Me Before You features the protagonist, Louisa, losing her job at the start of the series. She is desperate for money to support her family. And so she begins to work the only well paying job she can find - taking care of a quadraplegic man, Will, who just genuinely fucking hates his life. Louisa is everything you want a protagonist in a modern day romance to be - she is bubbly, warm, full of an effort that runs out with an angry rant. Her outburst sparks a friendship between the two and the book continues on.
I was unprepared for how much I would love this. I went on to read both sequels, and loved them just as much. Jojo Moyes describes pain so well, she describes love so well! She describes the emptiness of heartbreak so well! And the characters are so lovable, it’s impossible not to want the best for them too. As I read this book, I found myself internally begging for a different ending - for it to be cliche, for me to be disappointed in the end with predictability. A masterpiece!
Americanah by Chimamanda Ngozi Adichie
Americanah is one of the first books I read when I really tried to commit myself back into reading. I read it in one night, in bed, convinced that I would never read anything better than this and convinced that reading was a fun I had deeply missed.
Chimamanda Ngozi Adichie is an excellent writer. I enjoy everything she writes - her writing is eloquent, well thought out and deliberate. In every book I’ve read of hers, I’ve never felt a word out of place, or that a chapter, paragraph or word was useless.
From other posts, you’ll know I love books that follow characters through their life, dipping in and out of their years. This book is one of those - we meet Ifemelu and Obinze as teenagers, as adults and then many years later again as adults. We see their struggles, as Ifemelu leaves for America without Obinze, we see them find successes without each other, we find them navigating their changed relationship. The plot itself is excellent, the writing itself is excellent but what truly elevates this book is the lens it is read through. I love this and will never fail to recommend it to anyone and everyone.
The Princess Diaries 1-10 by Meg Cabot
This book is one of my teenage favourites. It’s also one of my adult favourites.
Our protaganist, a 14 year old girl in Book 1, finds out she is a princess. She finds out her father is a prince. She finds out she is not a normal American high school girl.
Cue the struggles in her life as she attempts to hide this secret, attempts to deal with this secret and eventually embraces her princess status. But she’s also madly in love with her best friends brother, she’s dealing with her erratic mom who is dating her algebra teacher (and she’s failing algebra?!), she’s dealing with her sworn enemy, she’s dealing with ALGEBRA. Meg Cabot writes in the best way - I find Mia’s frantic thoughts to be endlessly entertaining in a way that I can only describe as reminiscent of my own teenage thoughts. Mia is someone I would hate to know in real life, because she is delusional, but that is the absolute joy of these books.
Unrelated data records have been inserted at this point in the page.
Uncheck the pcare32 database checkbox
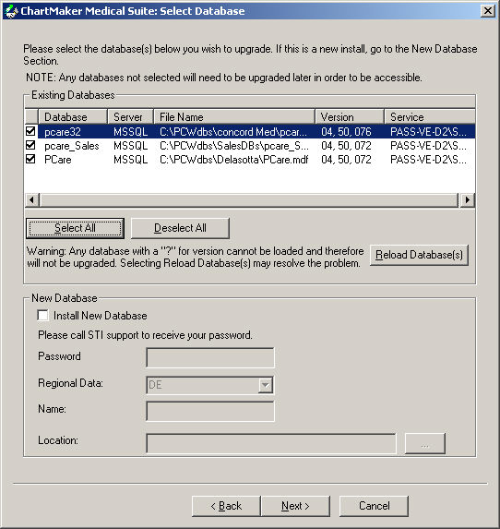 [x=30, y=131]
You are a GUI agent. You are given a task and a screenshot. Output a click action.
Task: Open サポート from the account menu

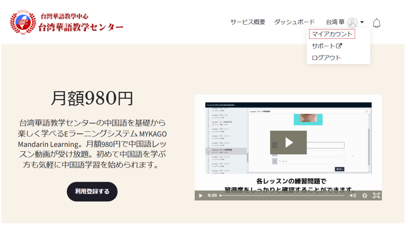point(323,46)
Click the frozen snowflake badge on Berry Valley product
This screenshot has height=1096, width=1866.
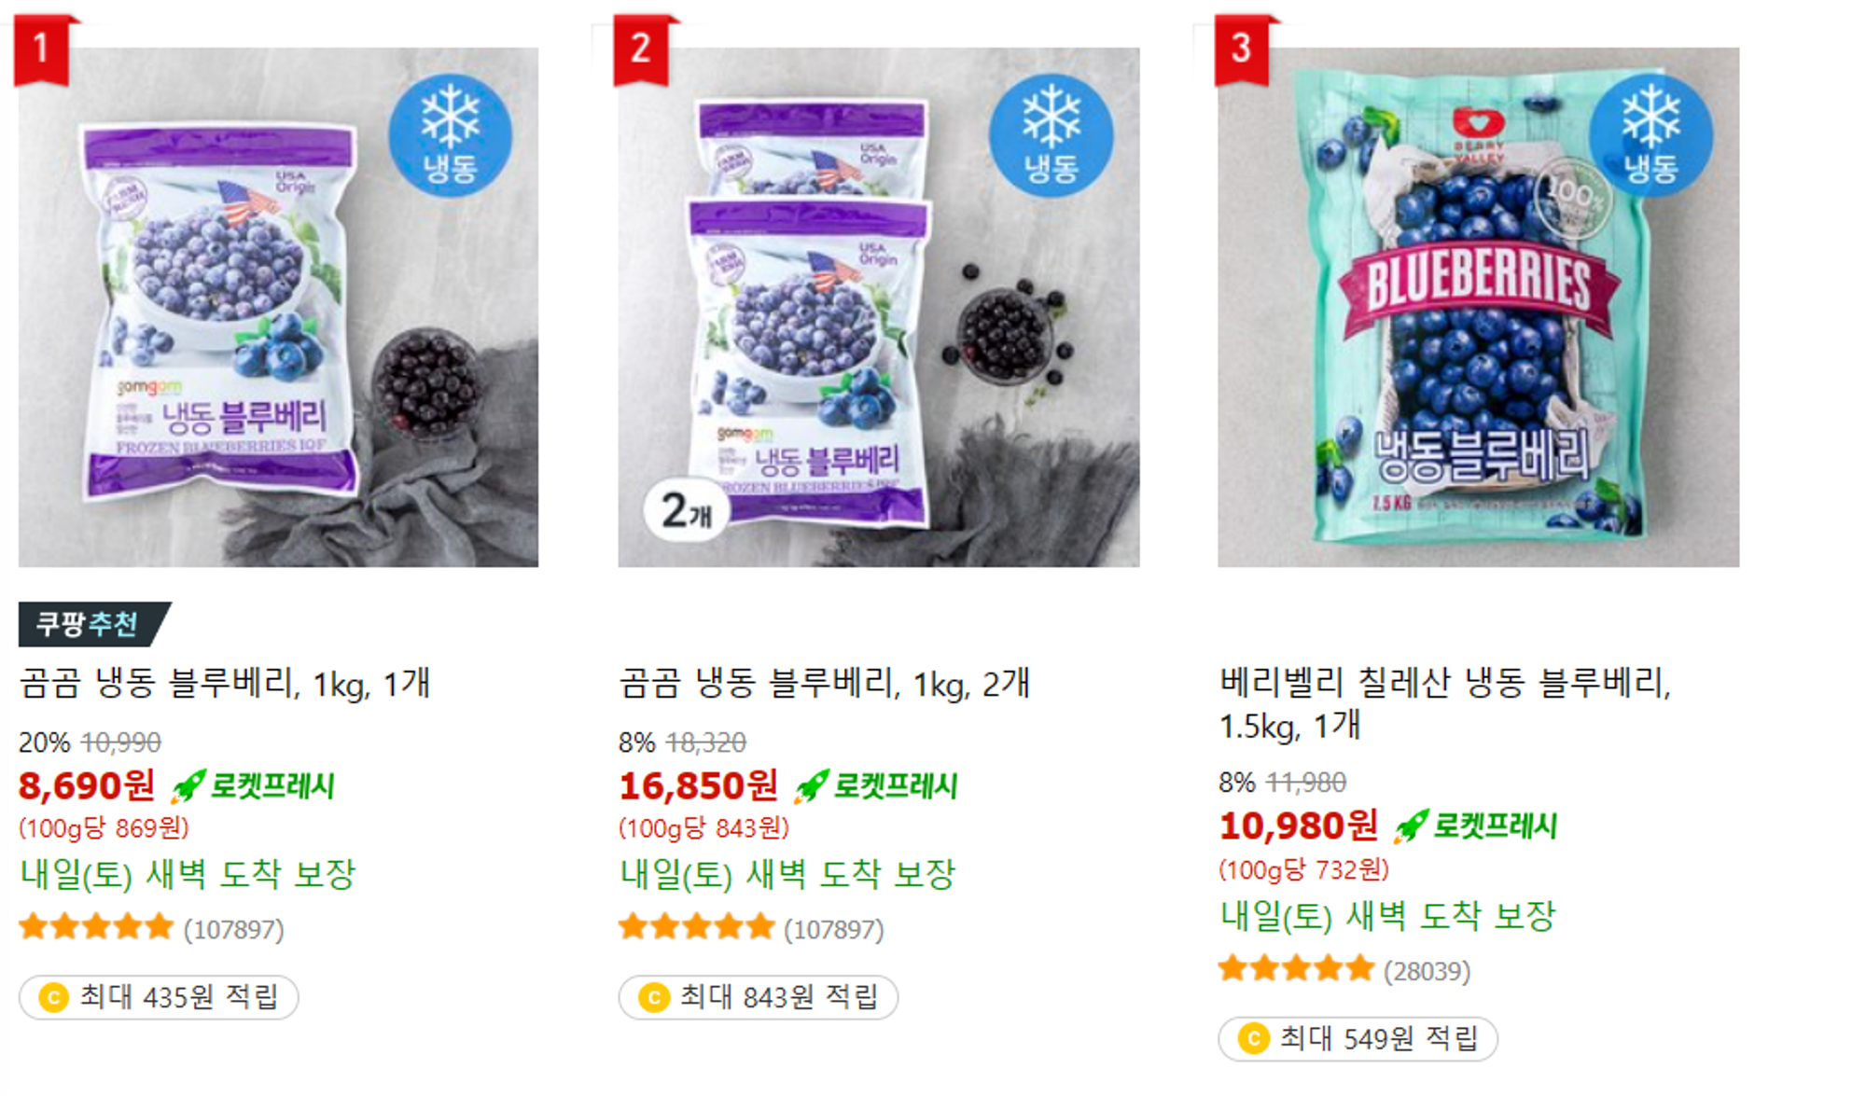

There are 10 of them, but each book takes about a day of non committed reading if I’m being honest. They are engaging. They don’t cover huge periods of time in one go - they’re mostly focused on one small event, like the winter non denominational dance, or prom, or Mia’s first semester at high school without Michael. And honestly, by the 10th book, Mia’s growth is both insubstantial and substantial. It’s genuinely fun to read.